Wow, number 10 – who would have thought I could bust out 10 consecutive columns and still have something to say?

Certainly not me.

Regardless, here we are, and as usual I’m never short of things to complain about. Since today is the mega-important milestone that your eyes, brain and soul enjoy so much, as they are repeatedly defiled by my words, I thought I’d take time out and write a little piece on just that: milestones.

But first, I have to get something off my chest. I feel that this is a particularly appropriate time to rant about this; what I want to complain about is the music festival known as Parklife, occurring this past Sunday October 4. Now, I’m not against music festivals, in fact – I love them. I remember my first one, the 2004 Big Day Out. I was 14 and filled with anticipatory nerves. I remember the day well, not surprisingly as I was fortunate enough to witness live sets by bands including The Butterfly Effect, Jet, The Darkness, The Datsuns, Black Eyed Peas (back then they were okay…), Kings Of Leon, Muse, The Mars Volta, The Dandy Warhols, The Strokes, and of course Metallica. Since that day I have attended every Big Day Out up to and including the 2008 festival, and would have been at the 2009 event was I not living in Japan. Furthermore, you can expect to see my pretty little head and awkwardly out-of-shape body at the 2010 Big Day Out.

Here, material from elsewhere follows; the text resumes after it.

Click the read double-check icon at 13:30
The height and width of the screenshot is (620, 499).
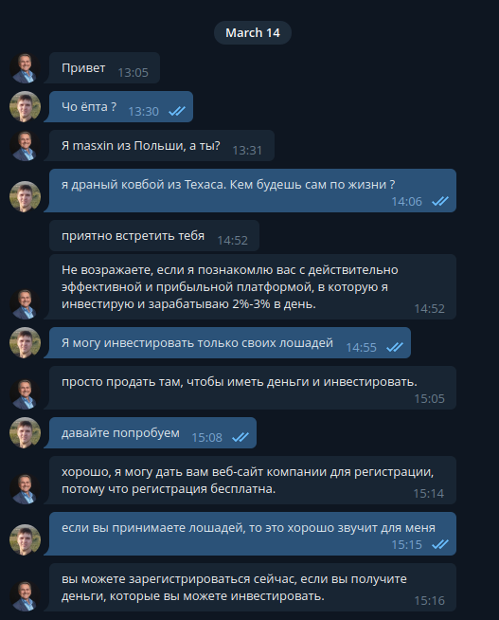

However, and here is where my rant truly begins, I went to these festivals to witness the wizardry of some of my most loved musicians rocking out in their associated bands. I didn’t drink (admittedly I was under 18, but there were countless others under age who were drinking), nor take drugs. Also, I didn’t go there to be seen and therefore considered ‘cool’, nor did I spend my time taking photos of my like-minded friends. However, most of all – I didn’t give a FUCK what I wore or what others thought of my clothes (wow, the first ‘Fuck’ in ten columns, oops and there’s the second one…).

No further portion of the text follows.